Interesting footnote: As editor of the piece, I was going to suggest that Dwight contrast his conclusion with that of the famous quote from de Tocqueville to the effect that once the majority gets net transfers from the minority, the culture is cooked. We often hear conservatives and, occasionally, libertarians quote this. One little problem: It appears that de Tocqueville didn’t say it.
READER COMMENTS
Hazel Meade
Aug 6 2013 at 1:54pm
Do we want people to vote their self interest? Is that a good idea for society?
Jess Riedel
Aug 6 2013 at 2:04pm
> the famous quote from de Tocqueville to the effect that once the majority gets net transfers from the minority, the culture is cooked. We often hear conservatives and, occasionally, libertarians quote this.
Is there any data to support this talking point?
S
Aug 6 2013 at 2:34pm
Perhaps I missed it, but I did not see anywhere in the essay where he explicitly states that poor people are less likely, or equally likely, to vote for government tranfers as non poor people. If its in there I appolgize, and appreciate the heads up.
Effem
Aug 6 2013 at 2:47pm
This notion that the poor pay no taxes is crazy. Once you factor in sales, state, local taxes, etc. the overall tax burden is actually not very progressive (as a % of income). Why would any tax analysis be done using only one form of tax??
Delphin
Aug 6 2013 at 3:37pm
He writes “Even in the 2008 presidential election when Obama was credited with attracting a high percentage of low-income people to the polls with promises to “spread the wealth around”, the percentage of low-income citizens who voted was far lower than the percentage of high-income citizens who voted.”
If you have overlearned your logic you should see this is a non-sequitur, and that the relevant statistic would be if more of the poor voted when promised transfers than when not. If I am running a chess club and want to boost the number of female members, so offer free admission to women you would not call my effort a failure just because I had only 15% women.
Phil
Aug 6 2013 at 5:36pm
The percent of nonpayers has been climbing over the years, doubling from 20.6% in 1988 to 41% in 2010, so the worry in the opening sentence is reasonable. But history shows some significant increases and decreases in that rate.

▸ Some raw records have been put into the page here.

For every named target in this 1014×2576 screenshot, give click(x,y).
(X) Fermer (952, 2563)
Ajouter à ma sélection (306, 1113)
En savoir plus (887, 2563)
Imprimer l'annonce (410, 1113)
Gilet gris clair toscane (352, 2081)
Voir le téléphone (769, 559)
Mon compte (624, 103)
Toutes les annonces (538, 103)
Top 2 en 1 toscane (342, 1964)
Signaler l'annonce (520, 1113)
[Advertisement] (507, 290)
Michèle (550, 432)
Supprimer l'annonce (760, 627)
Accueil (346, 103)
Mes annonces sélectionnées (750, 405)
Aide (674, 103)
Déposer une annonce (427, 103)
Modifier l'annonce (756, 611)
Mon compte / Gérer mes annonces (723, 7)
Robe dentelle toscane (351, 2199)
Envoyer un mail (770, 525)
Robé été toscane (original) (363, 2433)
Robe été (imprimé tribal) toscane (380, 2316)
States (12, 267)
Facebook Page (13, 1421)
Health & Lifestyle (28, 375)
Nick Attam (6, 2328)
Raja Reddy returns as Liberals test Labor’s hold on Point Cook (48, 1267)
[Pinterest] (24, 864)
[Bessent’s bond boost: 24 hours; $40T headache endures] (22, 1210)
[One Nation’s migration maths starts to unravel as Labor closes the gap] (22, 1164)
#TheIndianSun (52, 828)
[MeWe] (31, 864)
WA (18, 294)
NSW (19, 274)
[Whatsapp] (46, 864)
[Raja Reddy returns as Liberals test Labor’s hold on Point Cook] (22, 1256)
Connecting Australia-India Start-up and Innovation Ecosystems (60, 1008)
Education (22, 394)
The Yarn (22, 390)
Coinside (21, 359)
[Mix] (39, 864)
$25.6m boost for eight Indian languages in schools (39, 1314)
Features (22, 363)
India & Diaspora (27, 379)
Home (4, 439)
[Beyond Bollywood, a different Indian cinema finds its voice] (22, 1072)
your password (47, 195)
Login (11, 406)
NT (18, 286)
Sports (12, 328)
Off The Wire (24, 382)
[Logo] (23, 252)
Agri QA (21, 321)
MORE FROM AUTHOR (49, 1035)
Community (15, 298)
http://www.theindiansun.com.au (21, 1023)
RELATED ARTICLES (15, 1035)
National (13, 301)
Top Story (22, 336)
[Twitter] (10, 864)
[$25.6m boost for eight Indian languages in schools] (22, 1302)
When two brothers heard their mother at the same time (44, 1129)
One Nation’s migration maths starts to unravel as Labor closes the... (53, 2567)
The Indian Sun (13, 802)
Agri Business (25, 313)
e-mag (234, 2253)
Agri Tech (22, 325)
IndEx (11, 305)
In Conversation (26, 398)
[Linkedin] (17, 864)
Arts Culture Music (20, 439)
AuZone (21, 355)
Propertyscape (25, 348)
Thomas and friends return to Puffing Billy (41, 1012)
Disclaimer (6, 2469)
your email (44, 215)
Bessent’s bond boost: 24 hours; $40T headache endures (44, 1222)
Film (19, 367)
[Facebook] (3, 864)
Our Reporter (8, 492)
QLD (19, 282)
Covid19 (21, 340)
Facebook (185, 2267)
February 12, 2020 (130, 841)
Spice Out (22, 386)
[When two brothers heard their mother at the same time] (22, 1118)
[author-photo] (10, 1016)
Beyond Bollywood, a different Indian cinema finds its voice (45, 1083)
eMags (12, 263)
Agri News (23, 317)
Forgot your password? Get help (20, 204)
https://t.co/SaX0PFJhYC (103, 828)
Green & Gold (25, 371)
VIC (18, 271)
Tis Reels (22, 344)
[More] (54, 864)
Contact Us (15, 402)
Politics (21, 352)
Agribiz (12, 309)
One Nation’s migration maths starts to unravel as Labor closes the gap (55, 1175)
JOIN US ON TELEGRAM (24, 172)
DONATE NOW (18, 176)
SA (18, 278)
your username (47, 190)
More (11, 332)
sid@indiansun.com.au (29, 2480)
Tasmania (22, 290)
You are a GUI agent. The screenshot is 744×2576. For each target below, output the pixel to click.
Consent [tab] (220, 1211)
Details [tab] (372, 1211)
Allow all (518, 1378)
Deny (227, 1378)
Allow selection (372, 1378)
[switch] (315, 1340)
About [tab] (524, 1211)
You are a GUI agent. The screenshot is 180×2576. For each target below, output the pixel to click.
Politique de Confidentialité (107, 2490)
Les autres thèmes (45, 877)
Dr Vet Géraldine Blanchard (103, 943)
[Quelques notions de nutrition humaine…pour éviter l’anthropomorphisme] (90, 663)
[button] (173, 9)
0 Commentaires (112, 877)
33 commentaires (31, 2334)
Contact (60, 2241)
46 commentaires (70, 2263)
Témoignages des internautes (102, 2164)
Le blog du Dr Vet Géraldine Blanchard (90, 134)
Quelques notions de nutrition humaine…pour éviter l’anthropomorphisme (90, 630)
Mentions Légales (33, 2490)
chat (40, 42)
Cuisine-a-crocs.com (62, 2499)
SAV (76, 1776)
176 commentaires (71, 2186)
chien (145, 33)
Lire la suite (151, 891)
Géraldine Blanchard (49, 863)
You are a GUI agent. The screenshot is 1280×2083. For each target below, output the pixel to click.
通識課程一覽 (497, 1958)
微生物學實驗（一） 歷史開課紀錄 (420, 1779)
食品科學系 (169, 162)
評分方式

There was a period of time that could be used to test the hypotheses: from 1930-1940 over 45% of returns had no tax liability and in seven of those years the rate was over 50%. Did that fact influence the passage of New Deal programs? Interestingly, non-payment rates were less than half that during the Great Society period.
It would be interesting to see if there is sufficient comparable data for those two periods to test the relationships.
Data on nonpayer rates here:
http://taxfoundation.org/article/federal-individual-income-tax-returns-zero-or-negative-tax-liability-1916-2010
Eric Falkensteint
Aug 7 2013 at 12:18am
I didn’t see any data directly supporting his argument, just stories and anecdotes. What percent of the population who benefit from various federal programs voted Dem vs. Rep? Data on that would be highly relevant to this issue.
Seth
Aug 7 2013 at 1:56am
From the essay: “The poor person incurs an expected opportunity cost of only a nickel by not voting, or voting against the personal payoff of $25,000, which may be far less than the value he receives from not voting, or voting against the government program.”
Sounds about like the expected value of buying a lottery ticket, yet poor people buy those.
From the essay: “Even in the 2008 presidential election when Obama was credited with attracting a high percentage of low-income people to the polls with promises to “spread the wealth around”, the percentage of low-income citizens who voted was far lower than the percentage of high-income citizens who voted.”
First, I agree with Selphin. Using older, wealthier voters as a voting control group for a younger, poorer group isn’t convincing to me.
Second, if Obama happened to attract more low-income people to the polls than other elections, I would think that would be evidence that voting for goodies is a motivator.
Third, wouldn’t Lee’s expected value logic also apply to wealthier voters who only face a small chance of reducing their taxes with their votes? If so, that’d be another reason not use this group as a control.